Scripting is the process
of writing a series of statements that tells JAWS how to navigate or what to
read under different conditions. With the blessing of Epocrates, Inc., Hooks and
Meredith began writing a script for the PAC Mate that would make the software
accessible.
“I’ve been writing scripts
for JAWS since 1996, basically since its inception,” Hooks said. “I have a lot
of experience, but this was the first time I had written a script for the PAC
Mate. A week or so later, Chris (Meredith) and I had it scripted, ready to go,
and functional. The PAC Mate is truly the most powerful PDA for the blind on the
market today. Most (Pocket PC software) can be installed and will work right out
of the box. Because The PAC Mate uses JAWS, we can easily script programs to be
fully functional. Competing products don’t have that kind of flexibility.”
“I was amazed at how
quickly they had Epocrates scripted for my PAC Mate,” Cooke said. “I also
enjoyed being part of the process, where (Hooks and Meredith) were not familiar
with something medical, I could give them suggestions about how it worked best
with us. It worked out really well.”
Cooke practices 12 hours a
week in her school’s teaching clinics and a community clinic. With Epocrates
made accessible, “Now I have access at my fingertips to diagnosis tools, signs
and symptoms of diseases, and causes and treatments. I also have a lab tool. If
I want to order a lab, I know how much it’s going to cost. I can interpret the
lab work. Within one tool, I also have an infectious disease component, so,
let’s say, if someone comes in with strep throat, I can look it up and see what
drugs are usually used to treat it.” She also is using Pocket Excel on the PAC
Mate to set up a 450-item spreadsheet of medicinal product ingredients, prices,
and pertinent information she needs when seeing patients.
Hooks and Meredith have
gone on to write scripts that make two additional medical reference guides for
Pocket PCs accessible on the PAC Mate. One program is a reference manual for the
chart codes for diseases. The other is a series of internal medicine manuals.
“I definitely get great
benefit from my PAC Mate with all of these programs,” Cooke said. “I can look up
things during my clinic shifts, things that all doctors are expected to look up
like drugs and the interactions they might have and what herbs interact with
prescription drugs. I can also look up side effects of drugs patients are on
now. If I’m diagnosing a potential disease, I have the explanations there of
differential diagnoses, and I can present them for a case. Mostly, it’s just a
great tool to have for all of these things.”

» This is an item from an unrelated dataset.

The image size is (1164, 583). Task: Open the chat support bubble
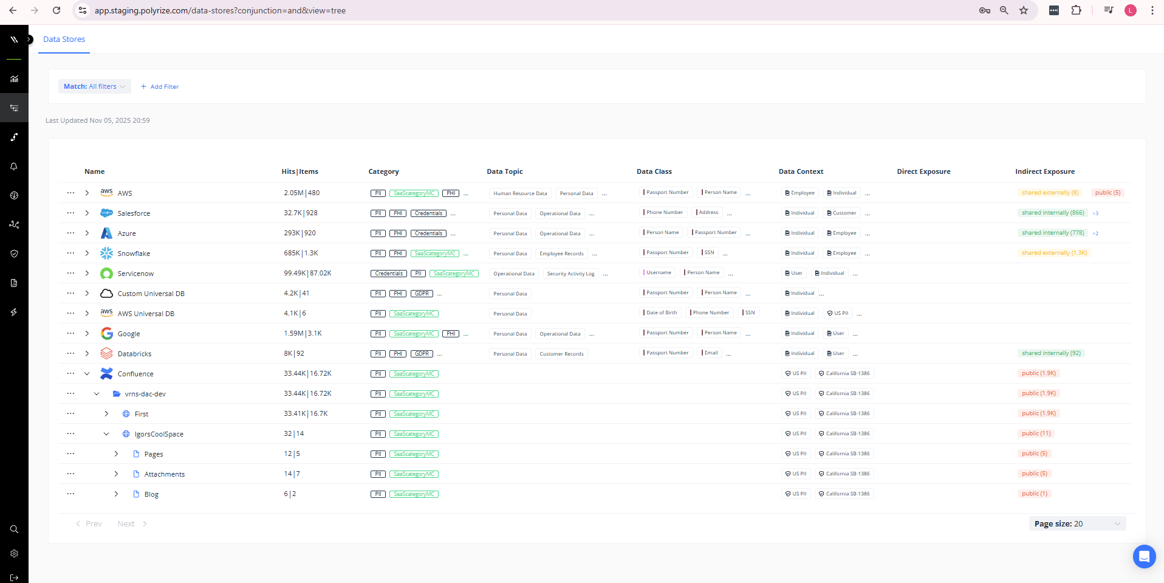pos(1144,556)
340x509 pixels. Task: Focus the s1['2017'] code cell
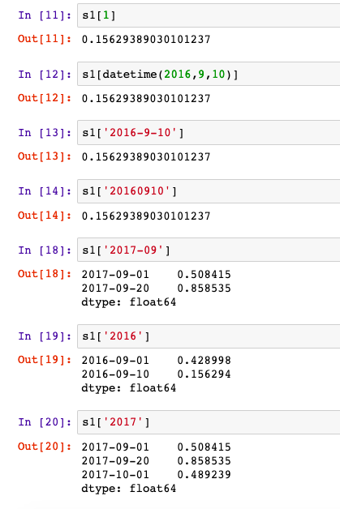point(209,422)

With her accessible tools,
Cooke said, she can practice medicine on a level playing field with her sighted
colleagues. “The only thing I need help with is a student or doctor to assist me
with things, like if a person needs me to look at a rash or needs me to look
into an ear.” In fact, other doctors have asked Chris to use her PAC Mate to
help them rapidly develop treatment plans.
As for her patients’
reaction to her blindness and her unique accessible medical tools, Cooke says,
“Occasionally, a patient is taken aback for a few minutes, but because I talk
and really listen to them, they really enjoy working with me. They are always
fascinated by the PAC Mate and what it is. They are fascinated by the braille
display particularly.”
Chris expects to set up
her practice in Portland, with a second office in nearby Newberg.